What does it mean to be a good ally?
Being aware of your privilege and that your lived experience may not be the same as someone else’s.
Educating yourself on the challenges faced by the LGBT+ Community, as well as other marginalised community - possessing an intersectional identity means someone belongs to multiple marginalised communities (e.g. a bi disabled person, or a Black Trans Woman.)
Having open & honest conversations with LGBT+ individuals to supplement your self-education and sharing learnings with other allies.
Building your own sense community at the intersections of different identity groups – this could be an existing group, or you could start one of your own. Meeting new people means that we can expand our horizons and awareness. Sharing interests with others is always key to make new, meaningful connections.
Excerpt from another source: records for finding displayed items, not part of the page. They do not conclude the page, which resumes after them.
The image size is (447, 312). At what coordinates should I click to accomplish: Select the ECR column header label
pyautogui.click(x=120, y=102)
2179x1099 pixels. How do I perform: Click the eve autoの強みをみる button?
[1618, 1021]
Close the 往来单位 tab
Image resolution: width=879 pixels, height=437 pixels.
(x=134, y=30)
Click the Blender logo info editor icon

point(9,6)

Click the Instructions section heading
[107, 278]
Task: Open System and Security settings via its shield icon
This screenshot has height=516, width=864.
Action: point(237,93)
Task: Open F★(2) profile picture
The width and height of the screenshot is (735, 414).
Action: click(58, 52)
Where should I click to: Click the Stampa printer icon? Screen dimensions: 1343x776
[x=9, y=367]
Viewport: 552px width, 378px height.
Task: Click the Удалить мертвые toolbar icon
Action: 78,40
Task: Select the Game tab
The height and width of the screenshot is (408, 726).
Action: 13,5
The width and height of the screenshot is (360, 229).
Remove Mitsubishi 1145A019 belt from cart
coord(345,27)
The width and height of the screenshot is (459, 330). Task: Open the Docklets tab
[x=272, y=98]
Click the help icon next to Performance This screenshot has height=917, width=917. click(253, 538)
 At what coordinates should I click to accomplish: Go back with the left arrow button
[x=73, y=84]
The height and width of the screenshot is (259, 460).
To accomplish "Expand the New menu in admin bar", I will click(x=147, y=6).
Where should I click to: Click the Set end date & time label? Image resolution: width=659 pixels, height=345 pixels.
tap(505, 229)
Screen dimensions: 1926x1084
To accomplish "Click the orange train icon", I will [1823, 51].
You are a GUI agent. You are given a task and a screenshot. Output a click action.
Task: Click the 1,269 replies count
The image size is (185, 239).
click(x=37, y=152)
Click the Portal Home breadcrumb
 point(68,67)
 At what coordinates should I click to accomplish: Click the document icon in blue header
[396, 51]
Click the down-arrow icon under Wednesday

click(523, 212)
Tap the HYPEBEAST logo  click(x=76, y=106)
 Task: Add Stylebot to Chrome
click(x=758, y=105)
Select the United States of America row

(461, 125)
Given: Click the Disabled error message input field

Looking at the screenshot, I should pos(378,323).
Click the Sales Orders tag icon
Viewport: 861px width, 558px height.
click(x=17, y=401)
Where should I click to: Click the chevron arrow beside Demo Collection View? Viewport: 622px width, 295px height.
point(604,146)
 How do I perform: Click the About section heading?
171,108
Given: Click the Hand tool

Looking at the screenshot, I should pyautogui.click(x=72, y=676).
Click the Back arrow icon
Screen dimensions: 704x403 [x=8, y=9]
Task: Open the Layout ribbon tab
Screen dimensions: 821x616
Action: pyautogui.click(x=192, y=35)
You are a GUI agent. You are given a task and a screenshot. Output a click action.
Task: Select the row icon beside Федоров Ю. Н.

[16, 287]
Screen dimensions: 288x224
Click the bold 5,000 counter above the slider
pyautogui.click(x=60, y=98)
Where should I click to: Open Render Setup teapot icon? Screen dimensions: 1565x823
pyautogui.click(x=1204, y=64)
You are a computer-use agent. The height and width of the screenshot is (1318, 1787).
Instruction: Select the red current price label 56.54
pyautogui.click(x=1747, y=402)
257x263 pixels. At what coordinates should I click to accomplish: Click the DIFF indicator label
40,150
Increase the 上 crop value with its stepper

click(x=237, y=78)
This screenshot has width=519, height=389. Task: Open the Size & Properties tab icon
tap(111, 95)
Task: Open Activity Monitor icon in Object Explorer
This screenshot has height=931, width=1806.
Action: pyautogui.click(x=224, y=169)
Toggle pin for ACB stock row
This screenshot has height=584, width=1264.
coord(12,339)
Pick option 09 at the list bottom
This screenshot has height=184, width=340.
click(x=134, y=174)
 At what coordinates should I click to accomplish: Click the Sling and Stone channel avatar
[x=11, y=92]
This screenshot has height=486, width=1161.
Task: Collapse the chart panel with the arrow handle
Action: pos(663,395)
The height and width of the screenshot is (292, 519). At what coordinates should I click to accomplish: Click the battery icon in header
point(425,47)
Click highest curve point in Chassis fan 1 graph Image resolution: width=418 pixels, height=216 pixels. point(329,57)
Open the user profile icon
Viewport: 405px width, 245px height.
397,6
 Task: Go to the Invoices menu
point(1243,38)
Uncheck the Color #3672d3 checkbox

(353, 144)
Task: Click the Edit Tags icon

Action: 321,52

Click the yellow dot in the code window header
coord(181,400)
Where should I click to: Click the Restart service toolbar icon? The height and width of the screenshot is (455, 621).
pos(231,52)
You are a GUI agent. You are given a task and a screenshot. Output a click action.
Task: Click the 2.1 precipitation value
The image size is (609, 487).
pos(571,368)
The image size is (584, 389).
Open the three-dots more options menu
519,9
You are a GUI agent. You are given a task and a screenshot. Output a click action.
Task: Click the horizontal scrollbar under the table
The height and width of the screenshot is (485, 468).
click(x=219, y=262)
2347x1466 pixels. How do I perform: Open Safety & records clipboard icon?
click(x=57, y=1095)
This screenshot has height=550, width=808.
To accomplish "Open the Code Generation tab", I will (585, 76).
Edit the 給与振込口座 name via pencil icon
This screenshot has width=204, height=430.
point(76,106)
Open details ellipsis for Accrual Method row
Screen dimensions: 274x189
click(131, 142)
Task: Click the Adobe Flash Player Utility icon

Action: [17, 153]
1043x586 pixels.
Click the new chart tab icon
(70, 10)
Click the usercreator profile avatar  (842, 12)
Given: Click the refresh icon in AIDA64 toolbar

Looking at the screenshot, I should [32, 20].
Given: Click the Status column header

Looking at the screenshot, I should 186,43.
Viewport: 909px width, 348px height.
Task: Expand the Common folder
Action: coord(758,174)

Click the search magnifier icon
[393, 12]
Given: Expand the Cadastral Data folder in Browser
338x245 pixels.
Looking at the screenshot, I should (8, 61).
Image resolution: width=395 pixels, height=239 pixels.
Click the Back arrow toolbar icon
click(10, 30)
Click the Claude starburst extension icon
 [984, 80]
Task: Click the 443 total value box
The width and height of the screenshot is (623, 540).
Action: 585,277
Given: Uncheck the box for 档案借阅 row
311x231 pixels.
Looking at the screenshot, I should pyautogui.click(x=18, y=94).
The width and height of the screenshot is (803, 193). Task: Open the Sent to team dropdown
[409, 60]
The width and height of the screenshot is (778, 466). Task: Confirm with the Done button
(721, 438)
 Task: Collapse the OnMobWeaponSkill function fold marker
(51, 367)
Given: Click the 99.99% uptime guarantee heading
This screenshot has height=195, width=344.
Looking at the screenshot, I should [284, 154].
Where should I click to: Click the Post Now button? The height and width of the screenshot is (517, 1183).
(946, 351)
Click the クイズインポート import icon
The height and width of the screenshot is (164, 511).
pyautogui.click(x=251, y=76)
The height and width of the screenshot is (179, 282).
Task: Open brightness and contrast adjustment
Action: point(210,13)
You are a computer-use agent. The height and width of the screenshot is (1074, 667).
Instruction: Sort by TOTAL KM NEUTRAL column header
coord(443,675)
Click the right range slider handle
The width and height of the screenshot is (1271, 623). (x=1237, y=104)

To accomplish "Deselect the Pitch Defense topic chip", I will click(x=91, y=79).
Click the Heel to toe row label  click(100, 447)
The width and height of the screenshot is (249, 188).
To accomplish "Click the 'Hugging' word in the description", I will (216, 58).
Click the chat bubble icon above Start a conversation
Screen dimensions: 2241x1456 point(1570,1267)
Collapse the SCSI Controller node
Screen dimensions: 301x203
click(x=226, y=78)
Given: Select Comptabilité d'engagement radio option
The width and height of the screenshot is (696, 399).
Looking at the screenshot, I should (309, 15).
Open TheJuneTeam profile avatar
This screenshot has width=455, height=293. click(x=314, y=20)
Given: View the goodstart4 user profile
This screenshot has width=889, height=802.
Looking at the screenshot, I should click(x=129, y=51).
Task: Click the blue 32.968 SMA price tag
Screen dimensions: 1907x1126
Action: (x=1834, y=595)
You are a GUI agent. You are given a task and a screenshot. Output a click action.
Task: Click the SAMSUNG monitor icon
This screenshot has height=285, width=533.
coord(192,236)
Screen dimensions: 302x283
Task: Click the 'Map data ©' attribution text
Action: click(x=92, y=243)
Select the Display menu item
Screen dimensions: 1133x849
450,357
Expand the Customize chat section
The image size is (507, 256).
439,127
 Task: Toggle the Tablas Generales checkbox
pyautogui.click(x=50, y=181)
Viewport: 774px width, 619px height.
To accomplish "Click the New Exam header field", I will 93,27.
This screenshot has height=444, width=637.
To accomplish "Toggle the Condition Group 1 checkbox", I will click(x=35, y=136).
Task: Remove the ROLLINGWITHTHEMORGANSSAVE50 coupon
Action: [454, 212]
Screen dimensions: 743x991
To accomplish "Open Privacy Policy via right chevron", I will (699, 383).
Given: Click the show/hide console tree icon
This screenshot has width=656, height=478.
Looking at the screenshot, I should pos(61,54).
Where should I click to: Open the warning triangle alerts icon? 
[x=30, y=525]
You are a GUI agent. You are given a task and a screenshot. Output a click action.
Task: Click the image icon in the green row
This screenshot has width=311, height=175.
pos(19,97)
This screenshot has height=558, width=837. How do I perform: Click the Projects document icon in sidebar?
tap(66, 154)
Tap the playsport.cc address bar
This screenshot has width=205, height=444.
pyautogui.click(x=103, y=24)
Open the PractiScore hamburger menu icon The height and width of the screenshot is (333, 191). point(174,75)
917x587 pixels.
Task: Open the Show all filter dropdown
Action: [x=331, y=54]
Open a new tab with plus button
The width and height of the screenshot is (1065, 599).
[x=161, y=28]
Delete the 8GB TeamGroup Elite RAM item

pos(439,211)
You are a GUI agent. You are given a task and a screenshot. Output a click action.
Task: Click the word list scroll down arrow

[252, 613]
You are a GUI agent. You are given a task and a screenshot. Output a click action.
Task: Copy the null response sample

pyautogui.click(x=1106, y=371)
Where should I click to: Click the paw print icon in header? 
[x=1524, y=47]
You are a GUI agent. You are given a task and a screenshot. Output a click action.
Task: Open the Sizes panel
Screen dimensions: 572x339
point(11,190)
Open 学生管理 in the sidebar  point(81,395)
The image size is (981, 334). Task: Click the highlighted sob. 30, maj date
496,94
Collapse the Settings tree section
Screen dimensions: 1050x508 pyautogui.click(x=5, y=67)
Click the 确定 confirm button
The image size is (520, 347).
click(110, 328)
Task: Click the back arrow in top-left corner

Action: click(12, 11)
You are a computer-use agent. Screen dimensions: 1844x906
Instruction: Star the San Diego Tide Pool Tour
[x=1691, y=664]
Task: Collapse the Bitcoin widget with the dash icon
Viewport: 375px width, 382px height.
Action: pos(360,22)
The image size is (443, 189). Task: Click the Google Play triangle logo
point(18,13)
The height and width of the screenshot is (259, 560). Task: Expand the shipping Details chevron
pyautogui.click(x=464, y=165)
Acknowledging that there is always more learning to do!
When might someone need an ally?
Members of marginalised communities need allies in everyday life, not just when they are in vulnerable situations. Vulnerability could look like verbal, psychological or physical abuse - or it may simply be when someone receives a negative comment that validates stigma, prejudice, or discrimination. It could be passed off as “a joke”, but if it makes you feel awkward and is made at the expense of someone else it’s more likely to be a microagression. As an active ally, take initiative and reach out to offer your support even when things seem good, not just in moments of crisis. Allies lift people up, celebrate others, and fundamentally share their power.